**Treść zadania A:**
Skopiuj wiernie fragment relacji z meczu od słów „Mimo świetnej atmosfery, która” do słów „zatrzymał bramkarz Śląska.”.

★ ★ ★ ★ ★ ★ ★

Derby dla Śląska. Czwarta porażka z rzędu w tym sezonie

2 dni temu

Mimo świetnej atmosfery, która panowała na Tarczyński Arenie jeszcze przed pierwszym gwizdkiem, Miedź Legnica przegrała ze Śląskiem Wrocław. Nowy trener Miedzi, Janusz Niedźwiedź, zaskoczył, wprowadzając do składu debiutującego Gleba Kuchko i zmieniając ustawienie drużyny. Niestety to nie pomogło, bo legniczanie przegrali z Wojskowymi 1:3.

Początek meczu należał do Miedzi. Już w ósmej sekundzie Daniel Stanclik oddał niecelny strzał, a w 11. minucie jego uderzenie głową po wrzutce z autu Jacka Podgórskiego obronił Michał Szromnik. Chwilę później Stanclik umieścił piłkę w siatce, ale sędzia odgwizdał spalonego. W 14. minucie szczęścia próbował Juliusz Letniowski, ale jego strzał również zatrzymał bramkarz Śląska.

W 16. minucie Śląsk odpowiedział w najlepszy możliwy sposób. Po dośrodkowaniu Tommaso Guercio, Piotr Samiec-Talar otworzył wynik spotkania, umieszczając piłkę w bramce z bliskiej odległości. Miedź próbowała wyrównać – w 37. minucie Jacek Podgórski główkował obok bramki, a w 43. Przemysław Banaszak uderzył na bramkę Miedzi po podaniu Patryka Sokołowskiego, ale Jakub Wrąbel pewnie obronił. Wydawało się, iż gospodarze zejdą na przerwę z jednobramkowym prowadzeniem, ale tuż przed gwizdkiem wyrównał Daniel Stanclik, pakując piłkę do siatki po podaniu Podgórskiego.

Pięć minut po przerwie Miedź mogła objąć prowadzenie, ale strzał Podgórskiego obronił Szromnik. Kluczowym momentem okazała się 53. minuta, kiedy to Bartosz Kwiecień, po faulu na Yehorze Sharaburze, otrzymał drugą żółtą kartkę i musiał opuścić boisko. Trener Miedzi zareagował podwójną zmianą, wprowadzając Mateusza Grudzińskiego i Jakuba Serafina.

★ ★ ★ ★ ★ ★ ★

**Treść zadania B:**
Przepisz dokładnie wpisy od wiersza zawierającego „Screen dimensions: 1080x496” do samego końca wpisów. Obrazy pomiń.

★ ★ ★ ★ ★ ★ ★

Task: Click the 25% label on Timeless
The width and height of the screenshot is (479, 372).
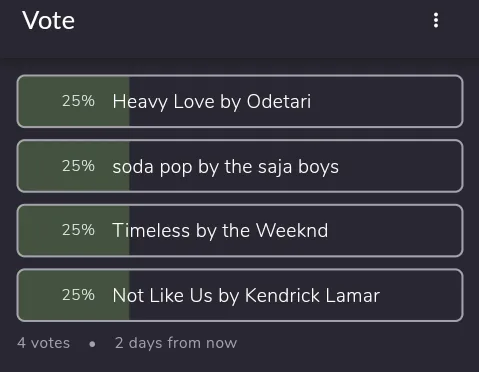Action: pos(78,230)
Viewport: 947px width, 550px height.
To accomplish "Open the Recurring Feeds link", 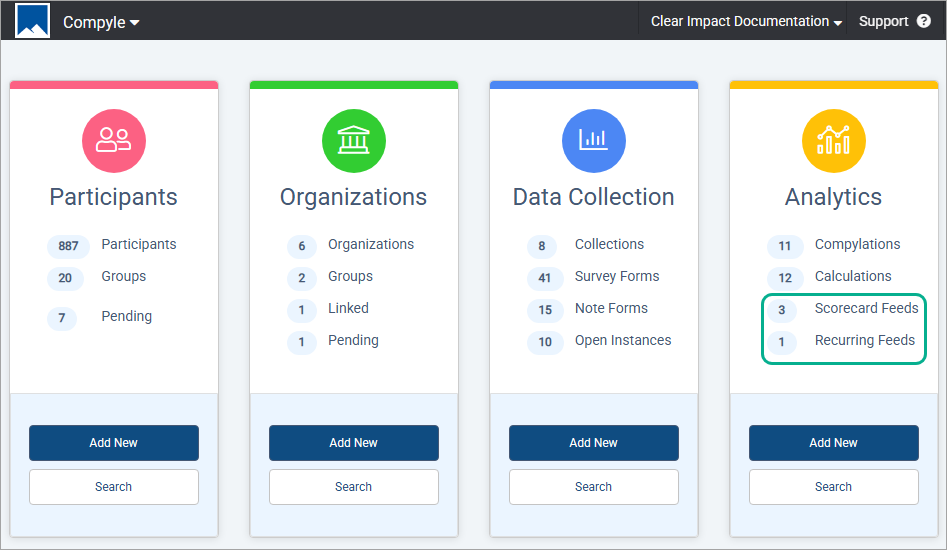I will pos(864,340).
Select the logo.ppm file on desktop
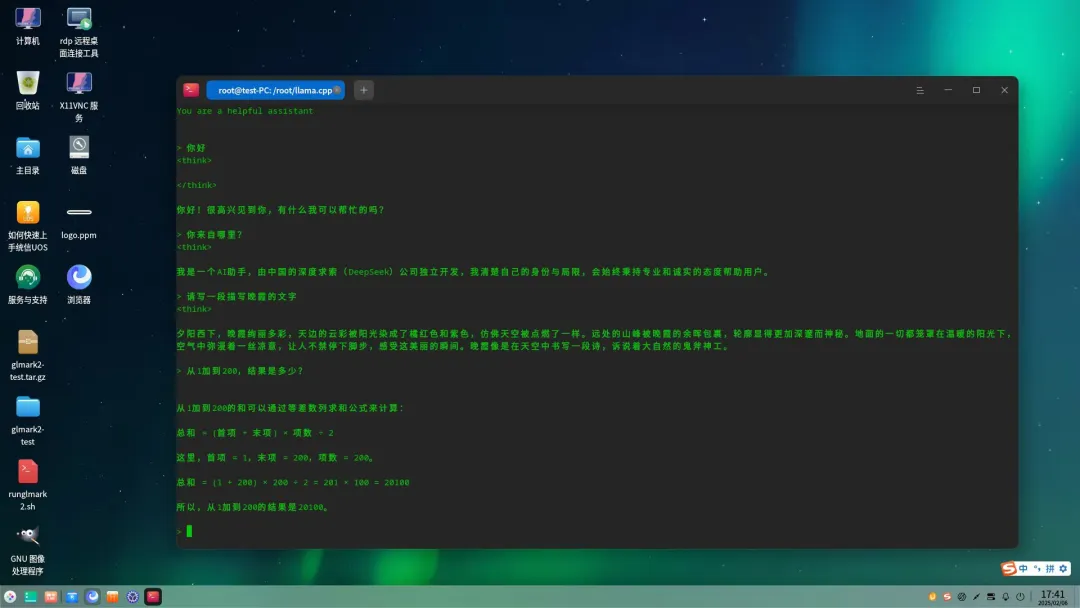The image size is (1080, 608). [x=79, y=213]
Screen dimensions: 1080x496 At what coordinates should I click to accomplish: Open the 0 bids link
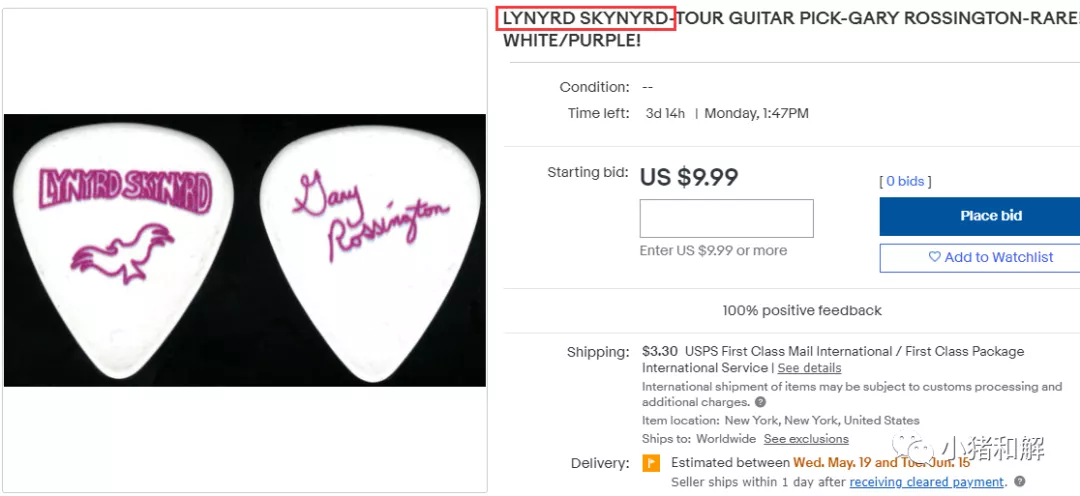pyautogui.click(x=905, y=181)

★ ★ ★ ★ ★ ★ ★

**Odpowiedź A:**
Mimo świetnej atmosfery, która panowała na Tarczyński Arenie jeszcze przed pierwszym gwizdkiem, Miedź Legnica przegrała ze Śląskiem Wrocław. Nowy trener Miedzi, Janusz Niedźwiedź, zaskoczył, wprowadzając do składu debiutującego Gleba Kuchko i zmieniając ustawienie drużyny. Niestety to nie pomogło, bo legniczanie przegrali z Wojskowymi 1:3.

Początek meczu należał do Miedzi. Już w ósmej sekundzie Daniel Stanclik oddał niecelny strzał, a w 11. minucie jego uderzenie głową po wrzutce z autu Jacka Podgórskiego obronił Michał Szromnik. Chwilę później Stanclik umieścił piłkę w siatce, ale sędzia odgwizdał spalonego. W 14. minucie szczęścia próbował Juliusz Letniowski, ale jego strzał również zatrzymał bramkarz Śląska.

**Odpowiedź B:**
Screen dimensions: 1080x496 At what coordinates should I click to accomplish: Open the 0 bids link
pyautogui.click(x=905, y=181)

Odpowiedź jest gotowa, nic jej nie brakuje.